◆ **Given passage**

While the EU’s Medical Devices Regulation (MDR) has been in force since May 2017, there are still major implementation challenges to overcome.
Medical device manufacturers face an increasingly complex regulatory landscape, which can be extremely challenging to tackle at scale. The European Medical Device Regulation (MDR) is one such piece of legislation, and it concerns any manufacturer that sells medical devices on the EU market.
Regulation (EU) 2017/745, also known as the EU Medical Device Regulation, came into force in May 2017 to replace and significantly expand upon Directive 98/79/EC for in vitro medical devices, which was already nearly two decades old. After a four-year transitional period, the regulation will come into application on 26 May 2022.
Most significantly, the new regulation concerns a much broader range of medical devices than its predecessor. In addition to in vitro medical devices, it also includes medicines with integral devices like pre-filled syringes and inhalers, devices containing ancillary medical substances, and any devices that are made from substances that are absorbed by the body. On top of that are the borderline products, such as those involving medicinal products, cosmetics, and food supplements which, depending on application, may be subject to the regulatory framework.
MDR introduces a full lifecycle approach to the manufacture, sale, distribution, and retirement of medical devices. To achieve compliance, all medical devices will need to be re-assessed to ensure they comply with the latest applicable requirements, which also means it may take significantly longer to place new medical products on the market. Naturally, clinical and other data plays a vital role in the process, hence the need to maintain full auditability and tracking throughout the entire medical device lifecycle.
Here are some of the biggest challenges in implementing MDR compliance:
#1. Growing backlog
The backlog of certifications that must be submitted to the MDR before the transition deadline is growing rapidly. Currently, only 1,000 of the approximately 25,000 required certificates have been issued, and the backlog continues to increase. This has prompted industry groups to call for a two-year extension to the transition period. Even more worryingly, delays mean that EU patients risk losing out on the opportunities to benefit from vital medical technology innovation.
#2. Lack of process agility
The compliance process broadly lacks the agility and scalability required to tackle the growing demand. To address the backlog in the certification of existing products, the designation period for notified bodies should be shortened, ongoing assessments streamlined, and incentives put in place for further applications. As far as medical device manufacturers are concerned, they must start preparing the necessary documentation and clinical data as soon as possible.
#3. Limited capacity
While the transitional period had already been extended by a year due to the pandemic, there are still serious issues with capacity and bandwidth. There are currently just 27 notified bodies, which are responsible for assessing the conformity of medical devices before they are placed on the market. This is not nearly enough to meet demand; hence manufacturers are raising serious concerns about the impending MDR applicability date.
#4. Short transition period
The MDR transitional period will end on May 26, 2021, which is the date of application of the regulation. From this time, MDR will fully apply to all covered medical devices. Fortunately, to minimise market disruption and allow a smoother transition, some existing devices will be able to remain on the market until May 26, 2024. While that might seem like some time away, it is vital that manufacturers start preparing now so that their devices can remain on the market.
#5. Impact of Brexit
The regulatory landscape has become more complicated since the UK left the EU. The MDR no longer applies in England, Scotland, and Wales. Northern Island, however, is an exception, due to the trade agreements signed between the EU and the UK ahead of Brexit. At the same time, the UK is currently drafting the Medicines and Medical Devices Bill, which is intended to coexist with the MDR. However, it remains a tricky matter to address for UK-based medical manufacturers who to sell their products on the EU market, or even in Northern Island.

◆ **Extracted information**
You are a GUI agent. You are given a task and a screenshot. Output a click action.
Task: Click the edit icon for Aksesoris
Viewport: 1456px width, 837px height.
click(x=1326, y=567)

...

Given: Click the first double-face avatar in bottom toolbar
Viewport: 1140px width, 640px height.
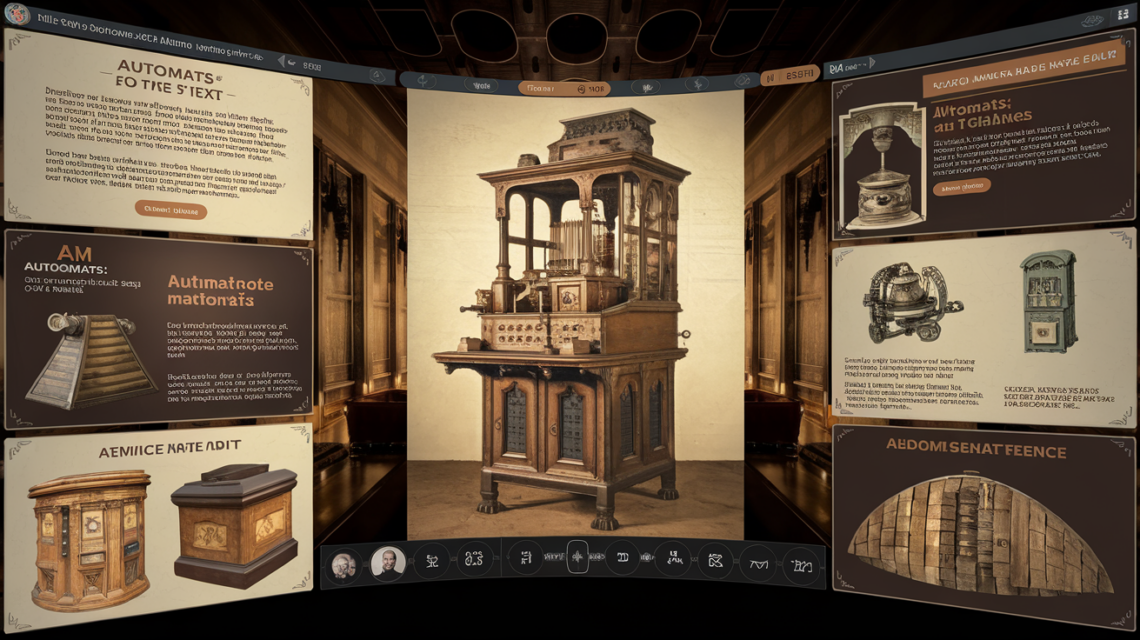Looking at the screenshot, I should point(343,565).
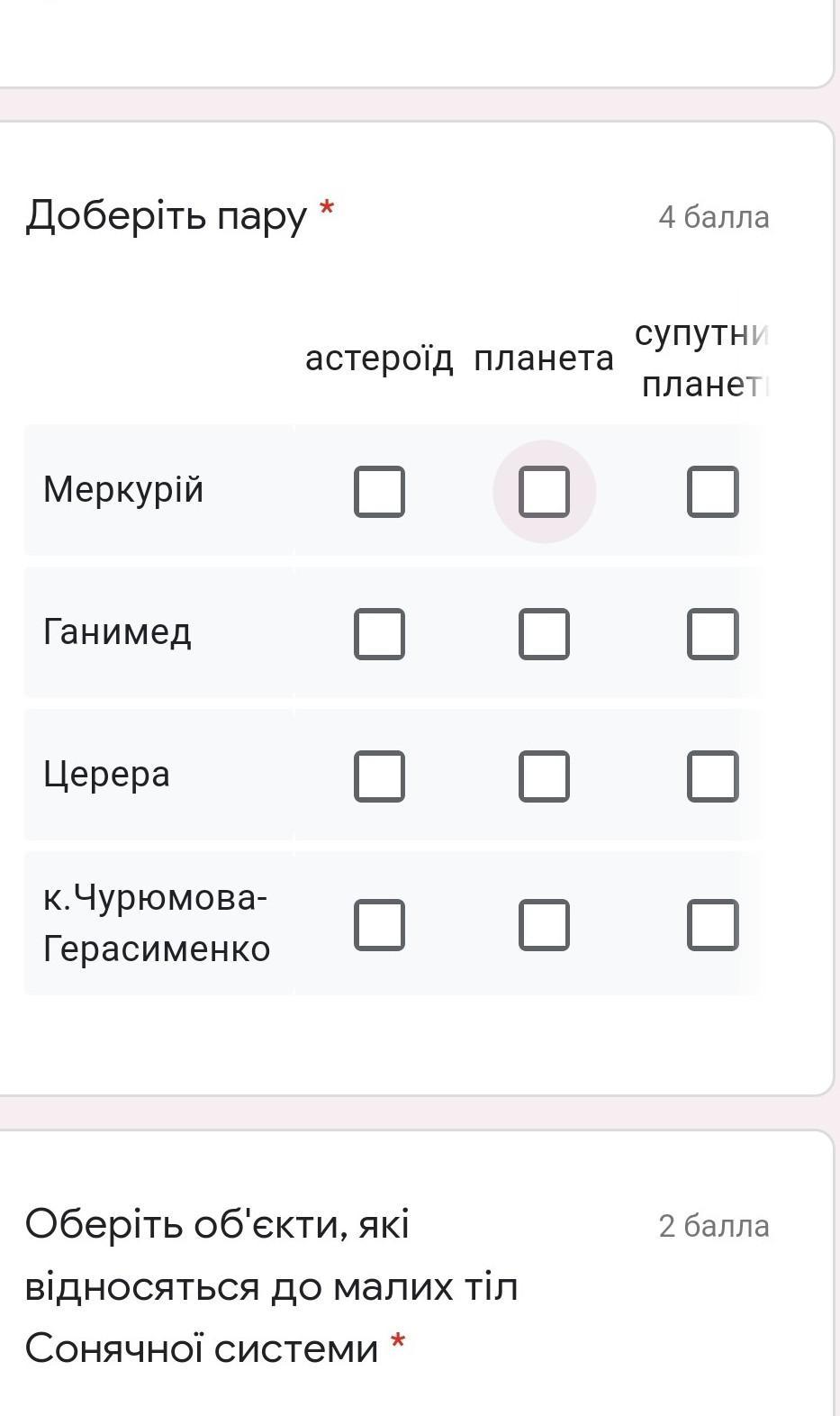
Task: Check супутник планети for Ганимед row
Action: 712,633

◆ **Questions on the material**
- a) Answer these questions from the MDR passage, each on its own line:
(i) How many notified bodies are there currently?
(ii) Of the approximately 25,000 required certificates, how many have been issued so far?
(iii) What bill is the UK currently drafting to coexist with the MDR?
- b) Retype the stretch of the MDR passage from "MDR introduces a" through "medical device lifecycle.".
The lines above have no connection to the MDR passage.

◆ **Responses**
- a)
(i) 27
(ii) 1,000
(iii) The Medicines and Medical Devices Bill

- b)
MDR introduces a full lifecycle approach to the manufacture, sale, distribution, and retirement of medical devices. To achieve compliance, all medical devices will need to be re-assessed to ensure they comply with the latest applicable requirements, which also means it may take significantly longer to place new medical products on the market. Naturally, clinical and other data plays a vital role in the process, hence the need to maintain full auditability and tracking throughout the entire medical device lifecycle.